Администрация Обамы не только продолжила политику администрации Буша в отношении слежки за гражданами, но и расширила масштабы слежки. На ранних этапах своей карьеры Обама считался защитником неприкосновенности личной жизни и гражданских свобод. В своей речи 2004 г. на съезде Демократической партии Обама эмоционально говорил об опасности слежки за тем, какие книги читают американцы в библиотеках. В качестве сенатора Обама критиковал то, что он тогда считал издержками программ наблюдения администрации Буша.[176]

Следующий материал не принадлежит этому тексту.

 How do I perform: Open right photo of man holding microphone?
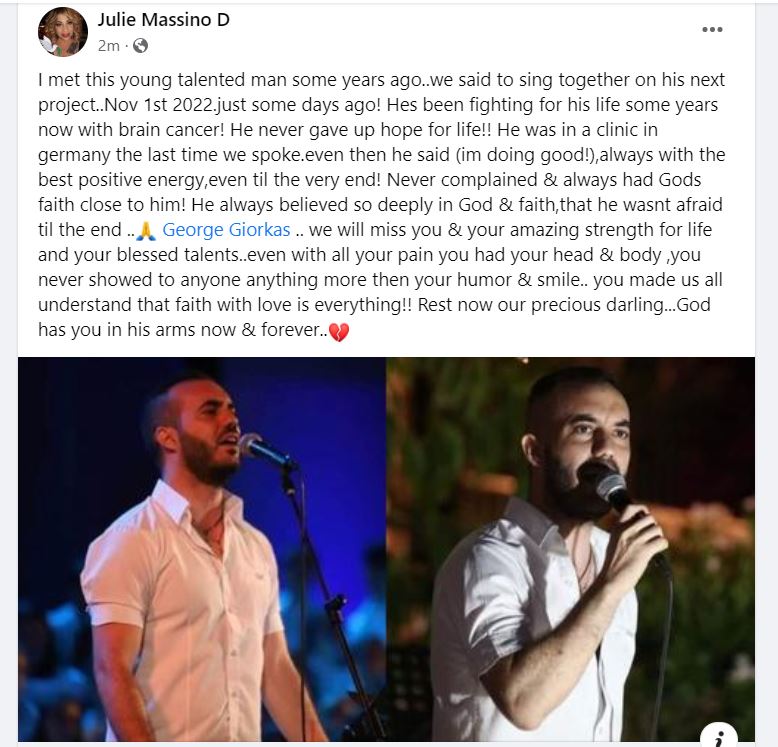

Однако теперь Обама, кажется, применяет методы гораздо более зловредные, чем наблюдение за тем, какие книги читают в библиотеках, и гораздо более широкие, чем программы Буша, против которых он когда-то выступал. Может быть, потому, что Обама вдруг понял, как коварны и опасны террористы? Сомневаюсь.
Терроризм никогда не был главной заботой Обамы. Более вероятно, что он начал видеть, как выгодно правительству иметь компромат на всех американских граждан. Я также думаю, что он понимает ценность того, что американцы знают, что делает их правительство. Он и хочет, чтобы они знали. Люди могут бояться делать то, что составляет их законное право, только тогда, когда они понимают, что находятся под постоянным внимательным наблюдением.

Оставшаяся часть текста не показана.